(TEXT FOR ANALYSIS begins)
Cadherins are membrane proteins involved in cell–cell interactions. Unlike most cadherins, cadherin 11 is predominantly expressed by mesenchymal cells. It is important in embryonic limb and joint development as well as organization and homeostasis of the adult synovial membrane. ¹⁴ Cadherin 11 is expressed by type B synoviocytes, but not type A synoviocytes, in normal mouse synovium. ¹ It is also expressed in bone, placenta, brain, lung, and heart, but its distribution in other tissues is largely unknown. ¹⁴ In this study, most synovial myxoma cells were positive for cadherin 11; however, the neoplastic cells of the nonsynovial myxomatous tumors (ie, synovial cell sarcoma and synovial histiocytic sarcoma) were also positive. Therefore, cadherin 11 cannot be used to differentiate synovial myxomas from other myxomatous tumors or other synovial tumors. This widespread expression of cadherin 11 in mesenchymal tumors may represent upregulation associated with neoplastic transformation, as has been seen in invasive tumors in humans. ¹⁶

Like most heat shock proteins, HSP25 protects cells against various insults, such as hyperthermia, oxidative stress, and inflammatory cytokines. However, HSP25 is also involved in cell differentiation under normal conditions and has been used as a specific marker of type B synoviocytes in dogs and mice. ^7,15 In this study, all tumor cells (synovial myxoma, nonsynovial myxosarcoma, synovial cell sarcoma, and histiocytic sarcoma) were positive for HSP25. Therefore, like cadherin 11, HSP25 cannot be used to differentiate synovial myxomas from other myxomatous tumors or other synovial tumors.
(TEXT FOR ANALYSIS ends)
(RECORDS PROVIDED begins)
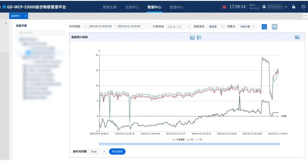
Task: Open the red alarm light indicator
Action: coord(225,7)
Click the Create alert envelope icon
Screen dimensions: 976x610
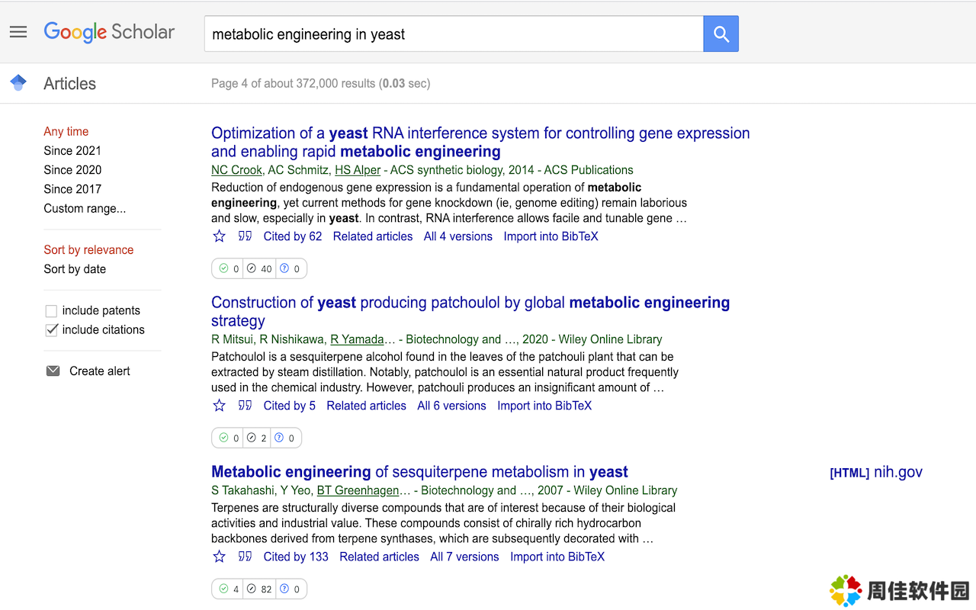[x=53, y=371]
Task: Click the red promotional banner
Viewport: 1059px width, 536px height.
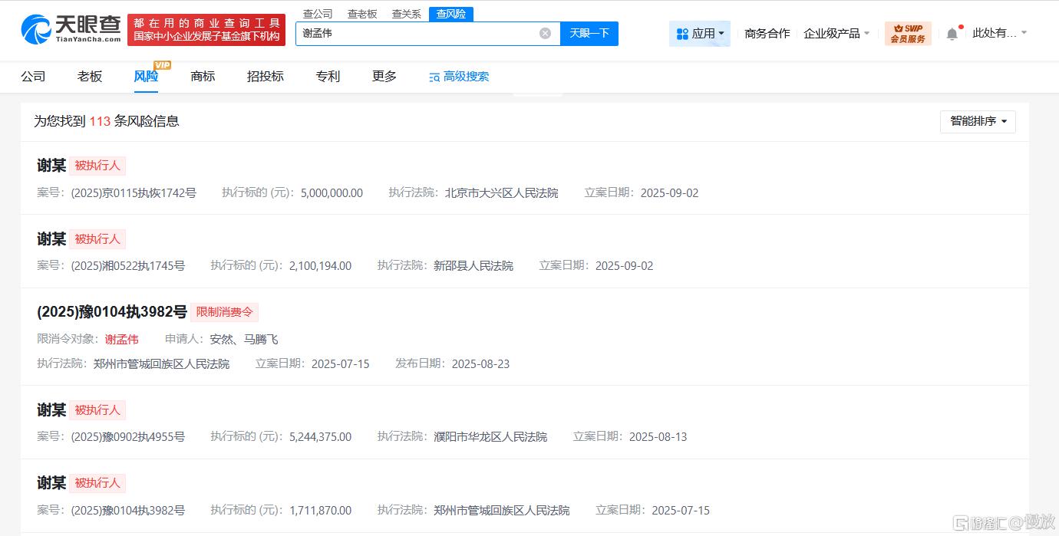Action: pos(206,30)
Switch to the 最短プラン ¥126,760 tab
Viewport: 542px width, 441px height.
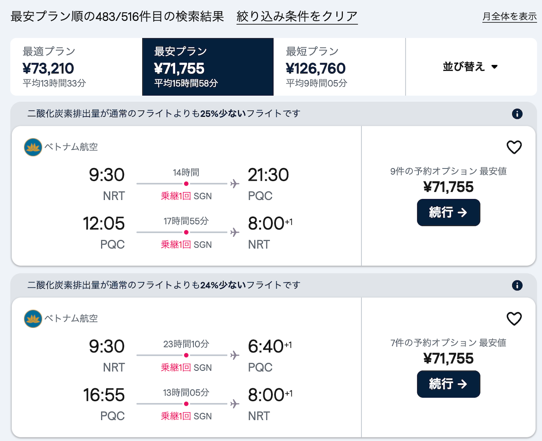(339, 67)
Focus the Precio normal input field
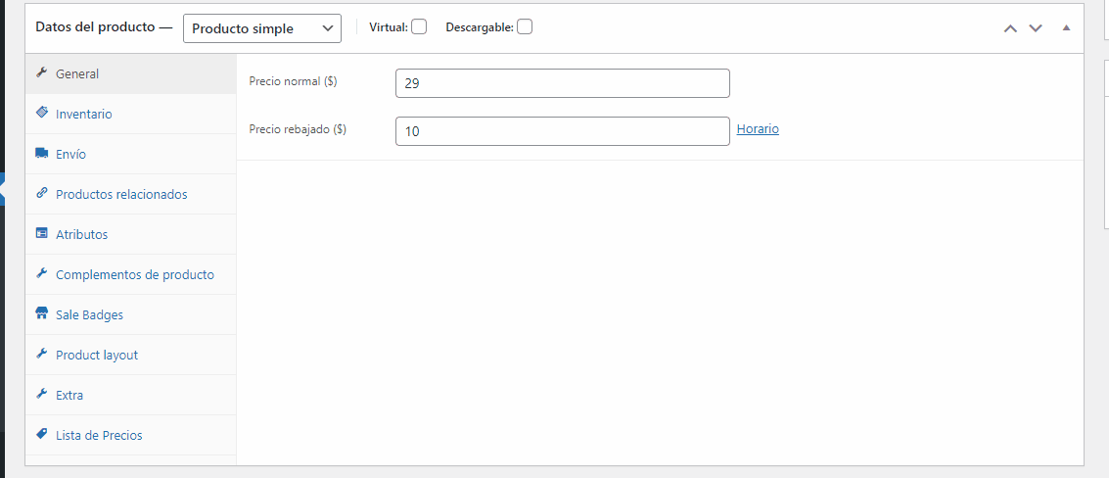The height and width of the screenshot is (478, 1109). click(x=562, y=83)
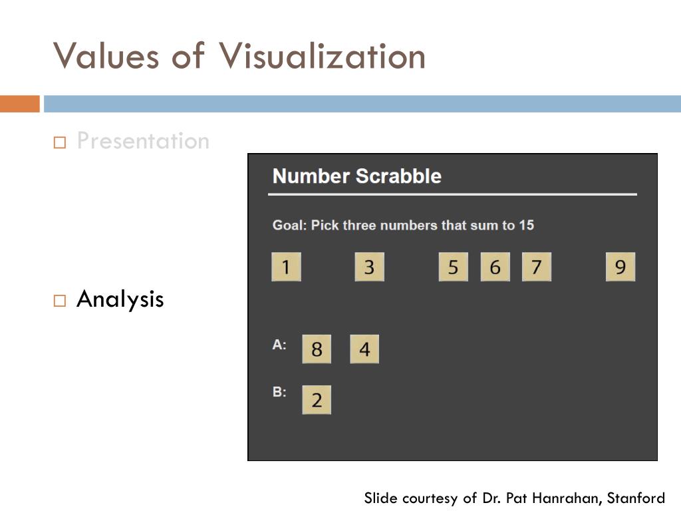
Task: Click the orange accent block
Action: [20, 104]
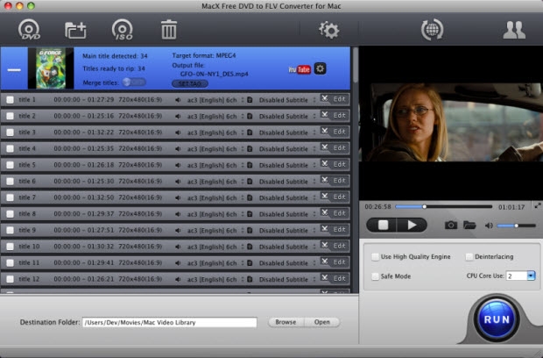This screenshot has width=543, height=358.
Task: Open the settings gear in toolbar
Action: [x=328, y=30]
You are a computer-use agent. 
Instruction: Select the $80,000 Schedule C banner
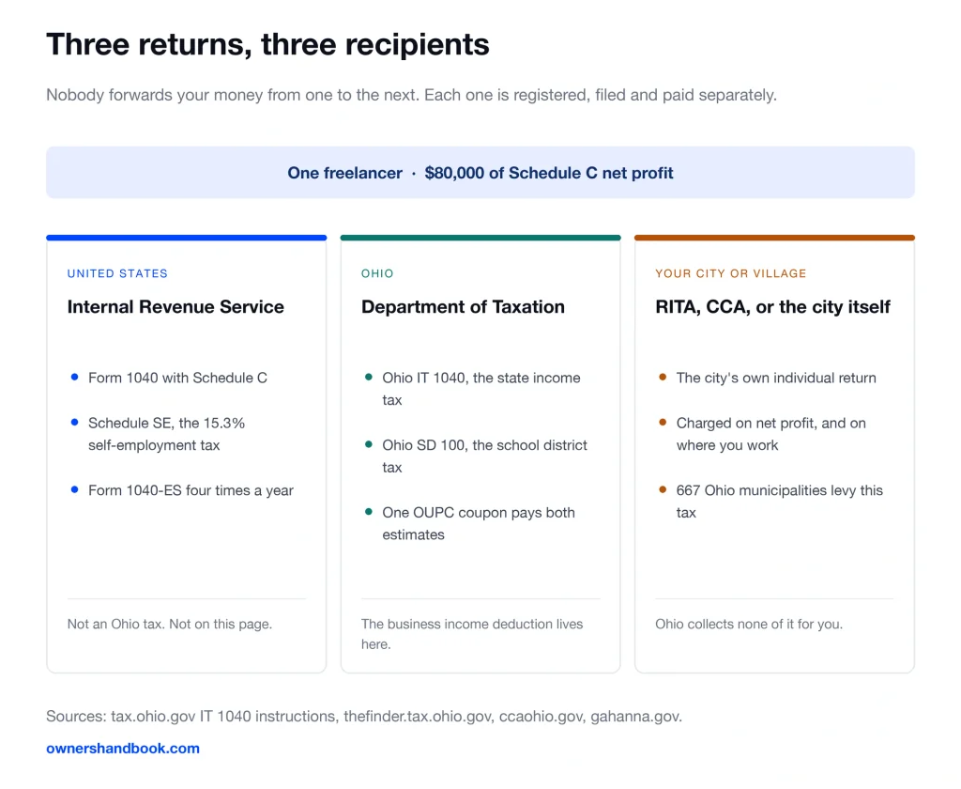[481, 173]
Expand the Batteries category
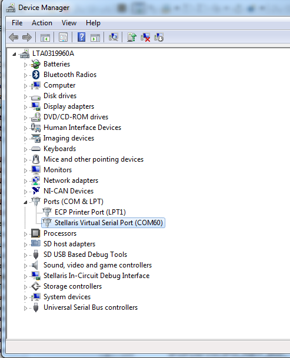Viewport: 290px width, 358px height. point(25,65)
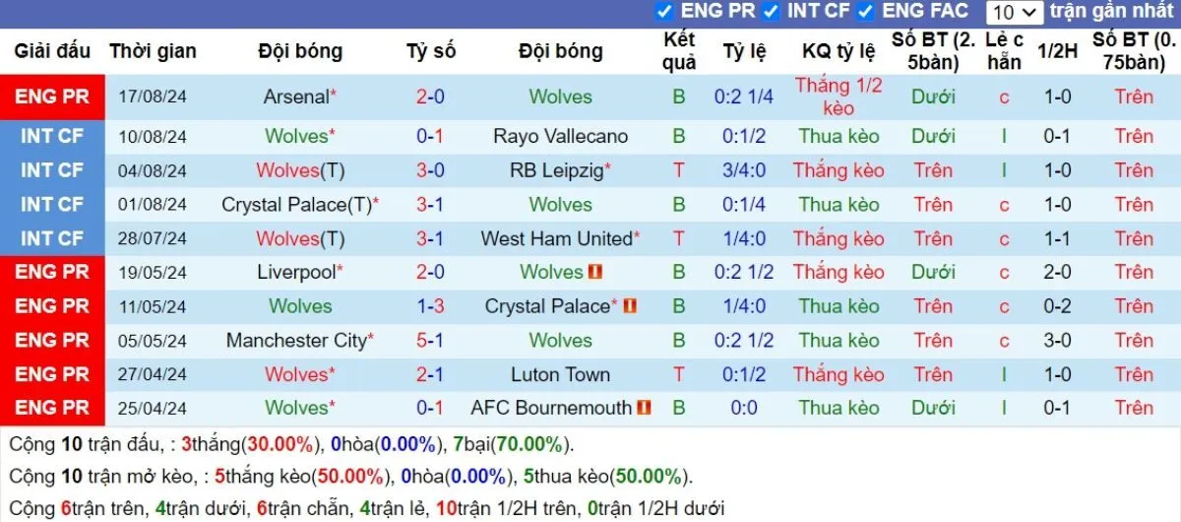
Task: Click red card icon next to Wolves in Liverpool row
Action: (594, 273)
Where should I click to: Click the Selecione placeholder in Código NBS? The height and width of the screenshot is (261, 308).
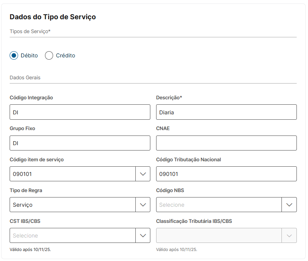pyautogui.click(x=172, y=205)
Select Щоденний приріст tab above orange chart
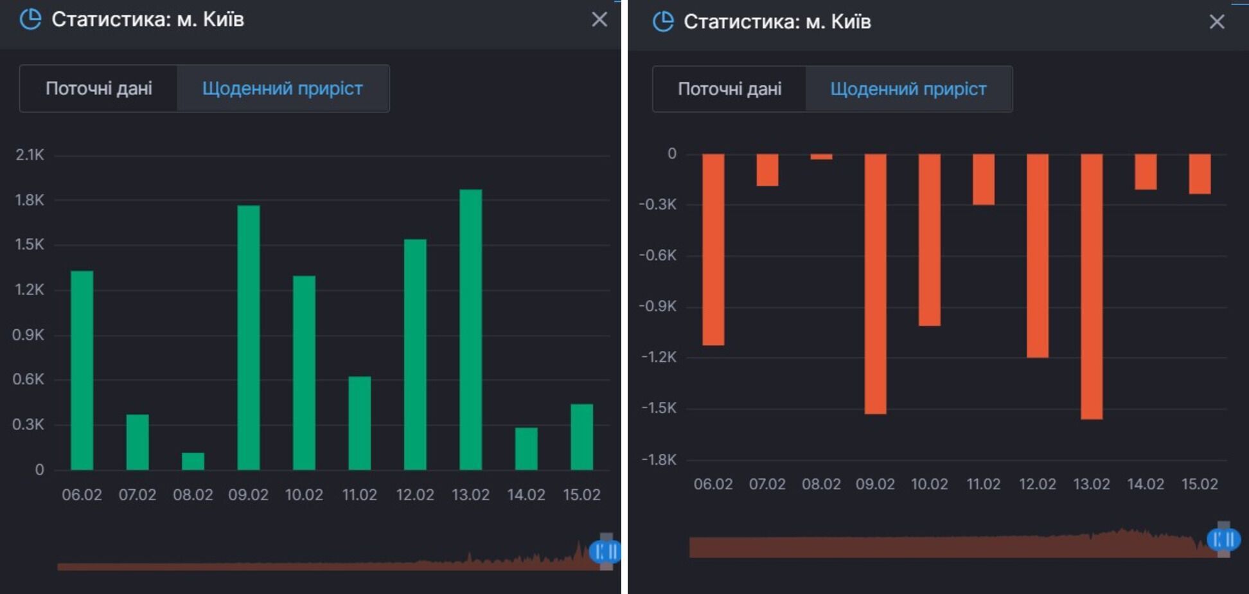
(RECORDS PROVIDED ends)
### TASKS TO CARRY OUT:
1) In the text on cadherin 11 and HSP25, which type of synoviocyte in normal mouse synovium expresses cadherin 11?
2) Besides the synovium, which tissues does the text on cadherin 11 and HSP25 name as expressing cadherin 11?
3) Continue the text on cadherin 11 and HSP25 from its last sentence.

### ANSWERS BELOW:
1) Type B synoviocytes

2) Bone, placenta, brain, lung, and heart

3)
The canine synovial myxoma shares some features with a tumor described in humans, the juxta-articular myxoma, a poorly circumscribed myxoid mass that most commonly affects the knee (88%). Humans with this tumor typically have a long duration of clinical signs (up to 18 years) that suggest degenerative joint disease; ⁸ however, the lesion has been confirmed to be neoplastic by clonal chromosome changes. ^9,12 Human and canine myxomas both consist of stellate to spindle cells within an abundant hypovascular myxoid matrix. Mitotic figures are rare or absent. None of the human tumors have been reported to metastasize, but approximately one-third recur locally. As with the canine synovial myxoma, many are misdiagnosed as a sarcoma. ⁸ However, the human juxta-articular myxoma differs from its canine counterpart in several ways. In humans, men are predisposed (72%), whereas approximately two-thirds of the affected dogs in this report were female. The subgross morphology of the tumors is also somewhat different. Although the human tumor has a diffuse pattern with only rare lobules, the canine tumor is distinctly nodular. Perhaps the most important difference is that the human tumor is located in the periarticular subcutis and only rarely abuts the synovium. ⁸ All the reported canine tumors were within joints, although some extended through the joint capsule and into the surrounding tissues.

Although we do not know the breed distribution of the biopsy sample population from the multiple institutions contributing to this report, we can assume that they roughly reflect national breed popularity. The Labrador Retriever is the most popular breed in the United States and has been for many years; however, this does not account for the fact that 26% of synovial myxomas were from that breed. If breed popularity were the determining factor, then the second- and third-most-popular breeds in the United States, Yorkshire Terrier and German Shepherd, would be represented in this report. Doberman Pinschers, only the 20th-most-popular breed over the past 5 years, made up 28% of the cases in this report, strongly indicating a breed predisposition. Four of the synovial myxomas were in Basset Hounds, which may represent a breed predisposition, given that the average popularity ranking for that breed over the past 5 years was 30th (see http://akc.org/reg/dogreg_stats.cfm).

In summary, this is a morphologically unique synovial tumor with a good prognosis. Most of the cases in this report had been diagnosed as being malignant, and some had been treated with chemotherapy. Accurate diagnosis will help ensure that less aggressive therapy, such as synovectomy or amputation, is used in these cases.